Aides financières disponibles après un décès
Lorsqu’une personne décède, les proches font souvent face à une baisse brutale de revenus. Pourtant, de nombreuses aides financières existent en France — peu connues, dispersées et difficiles à identifier. Cette page rassemble toutes les aides disponibles avec des explications simples et pratiques.
- La pension de réversion permet au conjoint survivant de percevoir 50 à 60 % de la retraite du défunt.
- L’allocation veuvage (environ 723 €/mois) soutient les conjoints de moins de 55 ans pendant 2 ans maximum.
- La CAF revoit automatiquement les APL et les droits après un décès : déclarez le changement sur caf.fr.
- Beaucoup de mutuelles prévoient une aide financière pour les obsèques — contactez-les dès que possible.
- Le CCAS de votre commune peut accorder une aide exceptionnelle d’urgence selon votre situation.
La pension de réversion
La pension de réversion est l’aide la plus importante pour les conjoints survivants. Elle permet de percevoir une partie de la retraite du défunt.
- Qui peut en bénéficier ? Conjoint marié, ex-conjoint divorcé (pas remarié), selon ressources pour la CNAV.
- Montant : entre 50 % et 60 % de la retraite du défunt selon les régimes. Possibilité de cumuler plusieurs réversions (base + complémentaire).
- Comment demander ? Sur le portail officiel lassuranceretraite.fr — formulaire unique pour tous les régimes.
L’allocation veuvage
Peu connue, l’allocation veuvage soutient financièrement les personnes jeunes, encore loin de la retraite. Conditions : avoir été marié, avoir moins de 55 ans, respecter un plafond de ressources, et que le défunt cotisait récemment à la Sécurité sociale.
Montant : environ 723 € / mois (montant 2024). Durée : versée maximum 2 ans.
Recalcul des APL et aides CAF
Après un décès, la CAF revoit automatiquement le montant des APL (souvent à la hausse), la composition du foyer, les droits RSA / Prime d’activité / ASF (si enfants). Certaines CAF accordent une aide forfaitaire d’urgence en cas de décès d’un proche (montant variable, 150 à 500 €).

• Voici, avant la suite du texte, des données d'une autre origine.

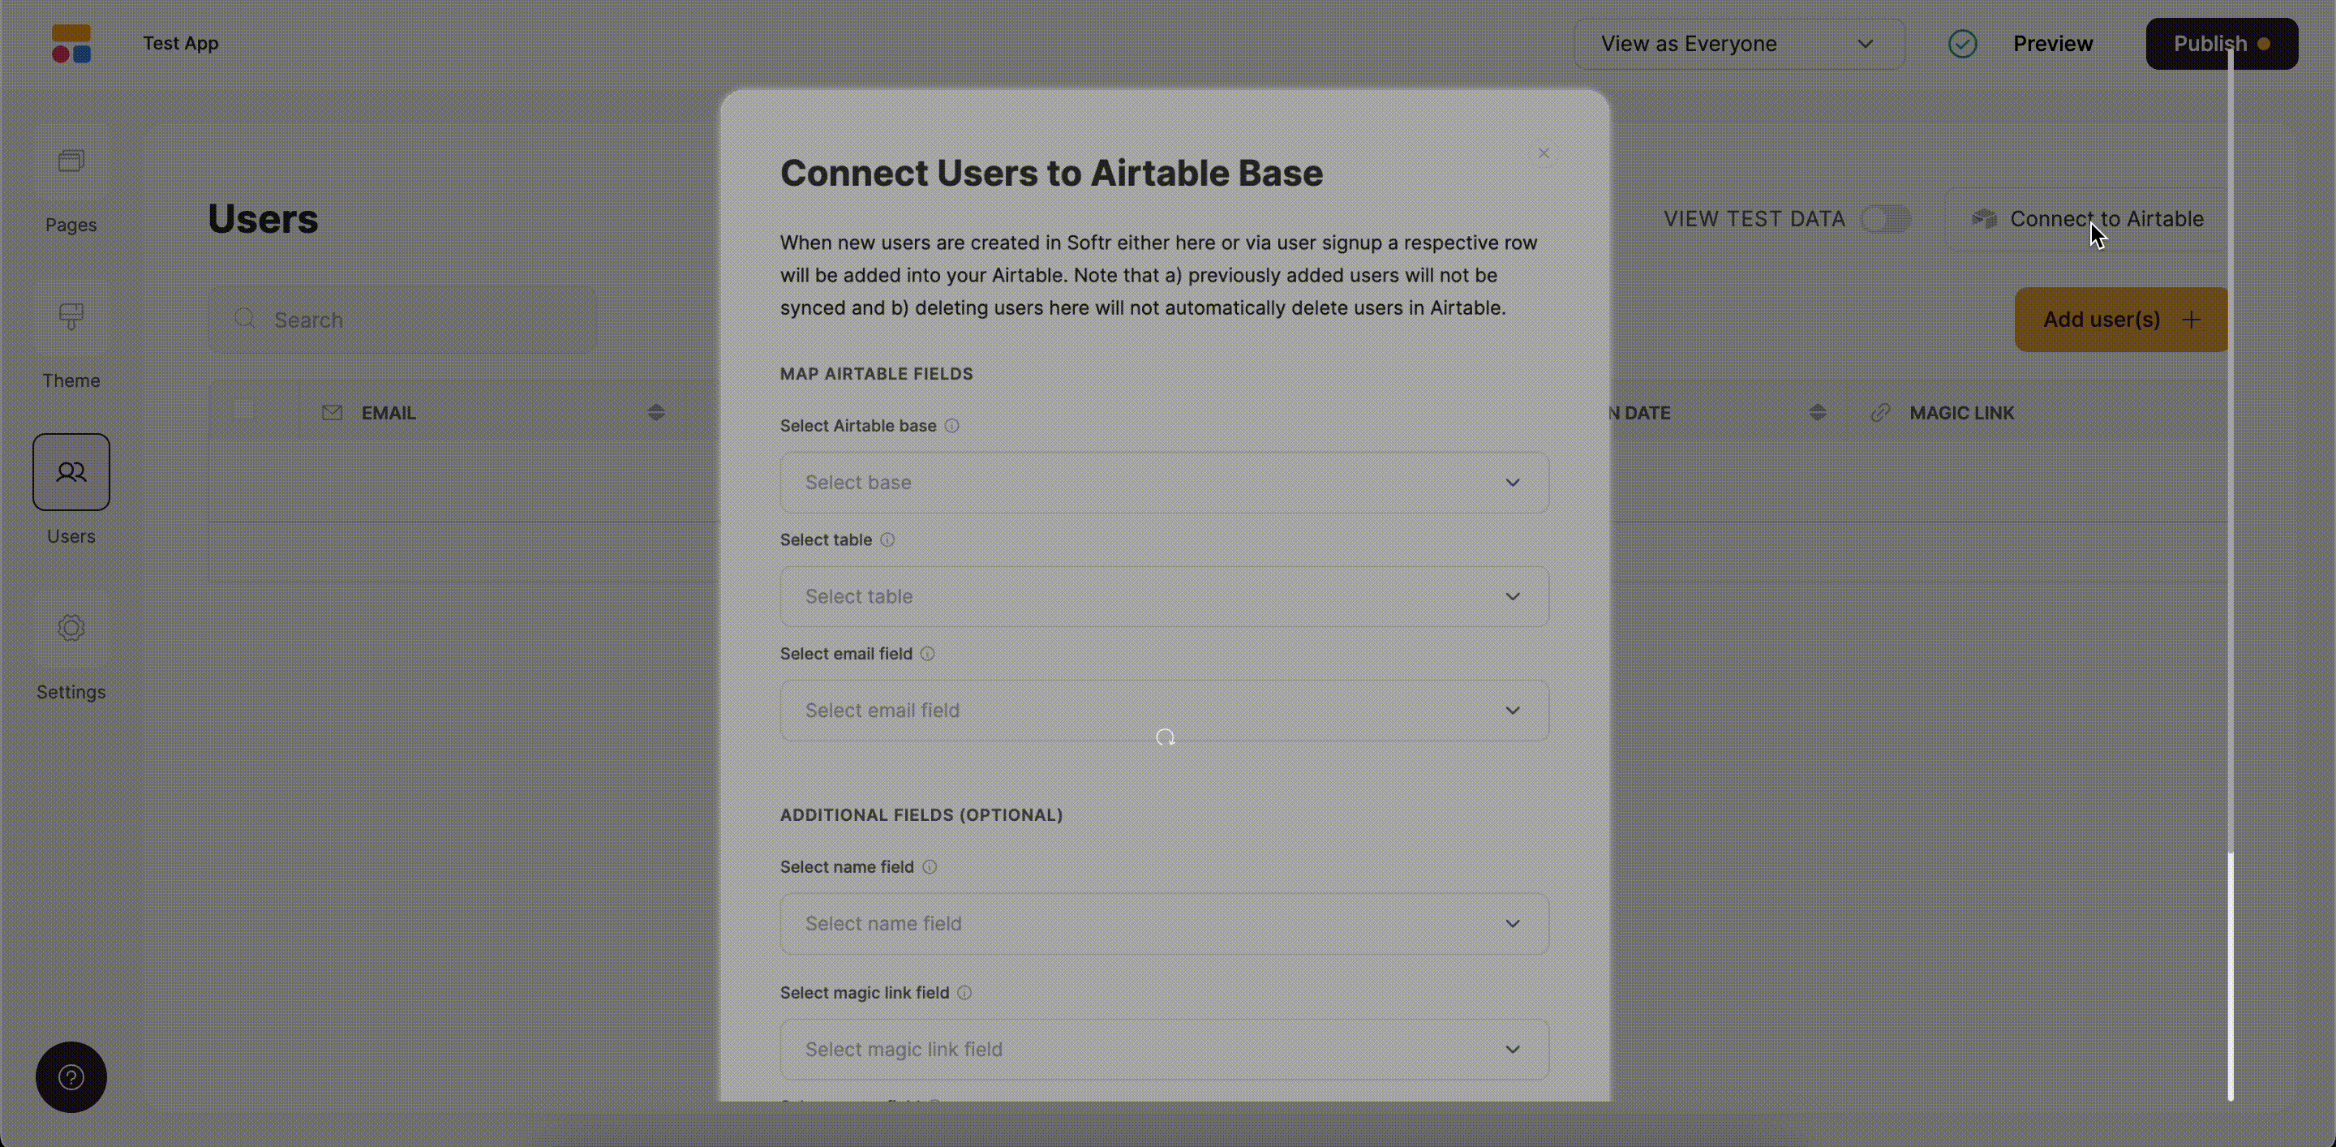Click the help question mark button
Viewport: 2336px width, 1147px height.
tap(71, 1076)
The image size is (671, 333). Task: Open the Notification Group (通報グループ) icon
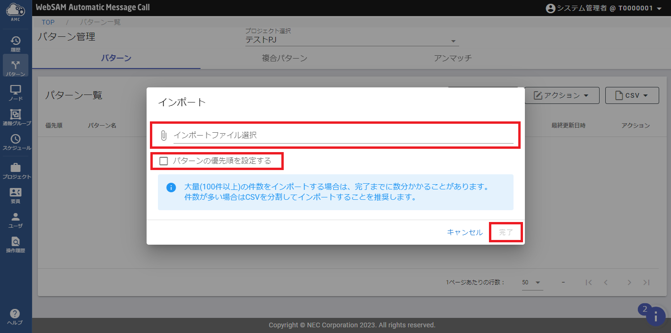click(16, 117)
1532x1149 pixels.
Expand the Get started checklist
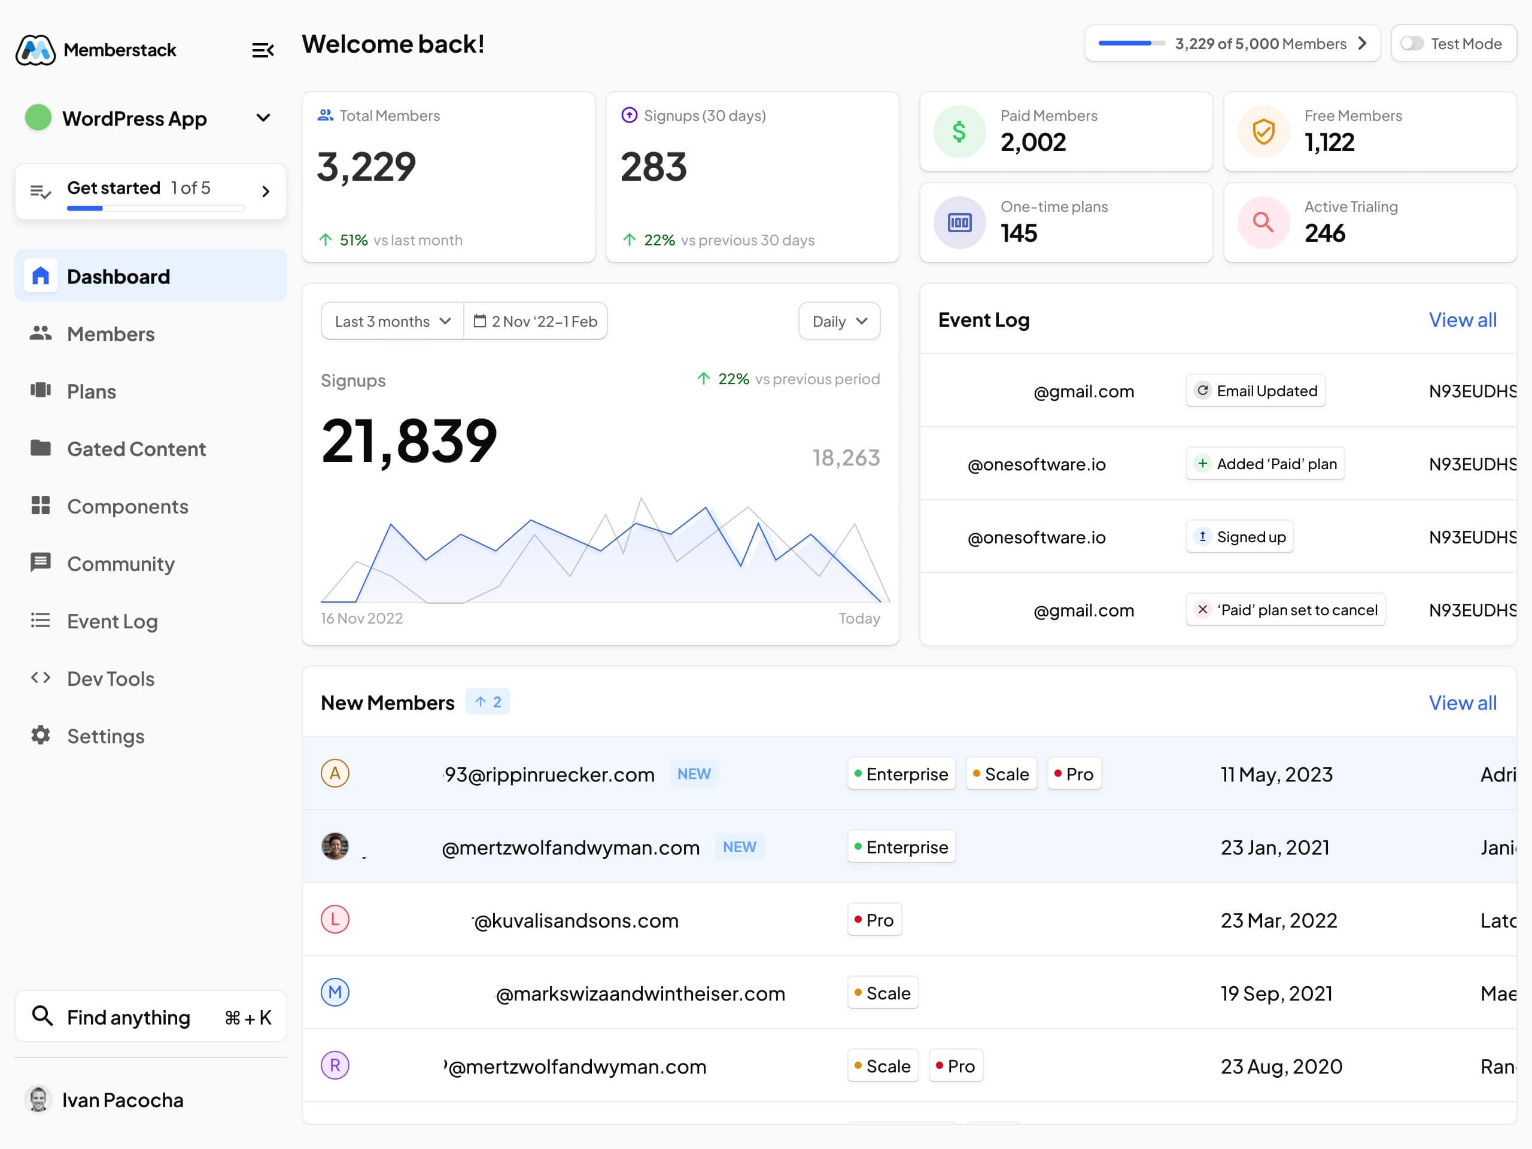pos(265,191)
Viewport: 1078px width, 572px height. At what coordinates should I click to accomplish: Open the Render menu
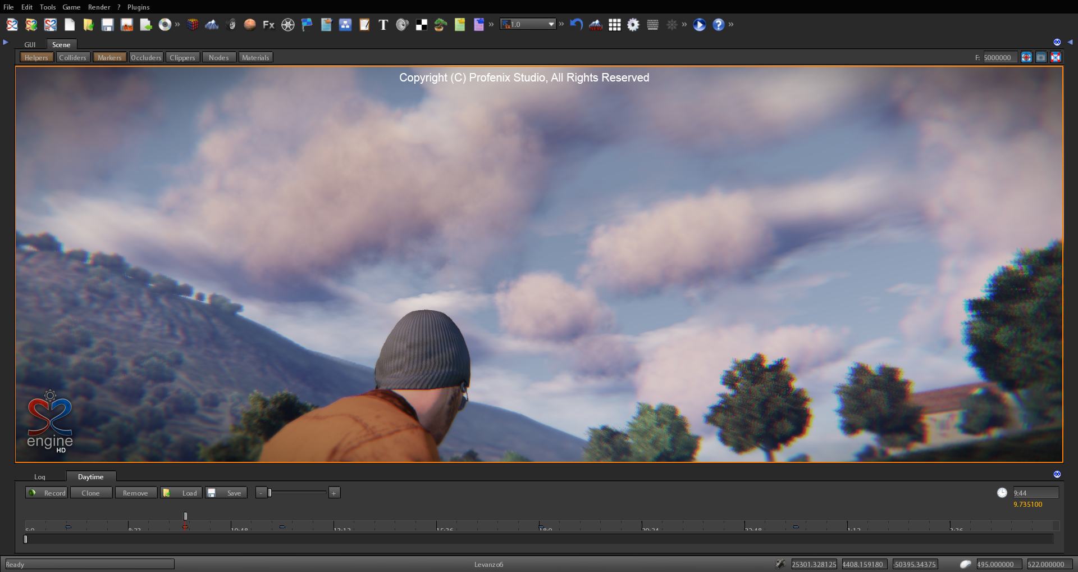99,7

Comment faire ? Déclarez le décès immédiatement sur caf.fr dans « Signaler un changement ».
Aides des mutuelles et assurances complémentaires
Beaucoup de mutuelles prévoient une aide financière aux obsèques, une prise en charge partielle du transport du corps, un forfait d’accompagnement psychologique, des prestations pour le conjoint (ménage, garde d’enfants…). Ces montants ne sont jamais automatiques : il faut contacter la mutuelle dès que possible.
Aides des CCAS / Mairies
Les Centres Communaux d’Action Sociale peuvent proposer une aide exceptionnelle d’urgence, une participation aux frais d’obsèques pour les foyers modestes, des bons alimentaires, un accompagnement social renforcé, et une prise en charge partielle du transport du corps selon les communes. L’aide est attribuée sur étude de situation.
Aides de la CPAM (autres que le capital décès)
La Sécurité sociale peut financer les frais d’accompagnement psychologique, parfois des séjours de répit, une participation à des services d’aide à domicile, et un soutien administratif. Toutes les caisses n’offrent pas les mêmes aides : contactez votre CPAM.
Aides pour le logement
Selon la situation du défunt : exonération temporaire de taxe d’habitation, réduction ou réévaluation du loyer HLM, maintien des droits APL, aides d’urgence du département.
Aides pour les frais d’obsèques
En complément des mutuelles, d’autres aides existent : CCAS (selon ressources), département pour les personnes isolées, certaines mairies, association France Victimes (en cas de décès brutal). Rappel : jusqu’à 1 500 € peuvent être prélevés sur le compte du défunt pour régler les obsèques, même si les héritiers refusent la succession.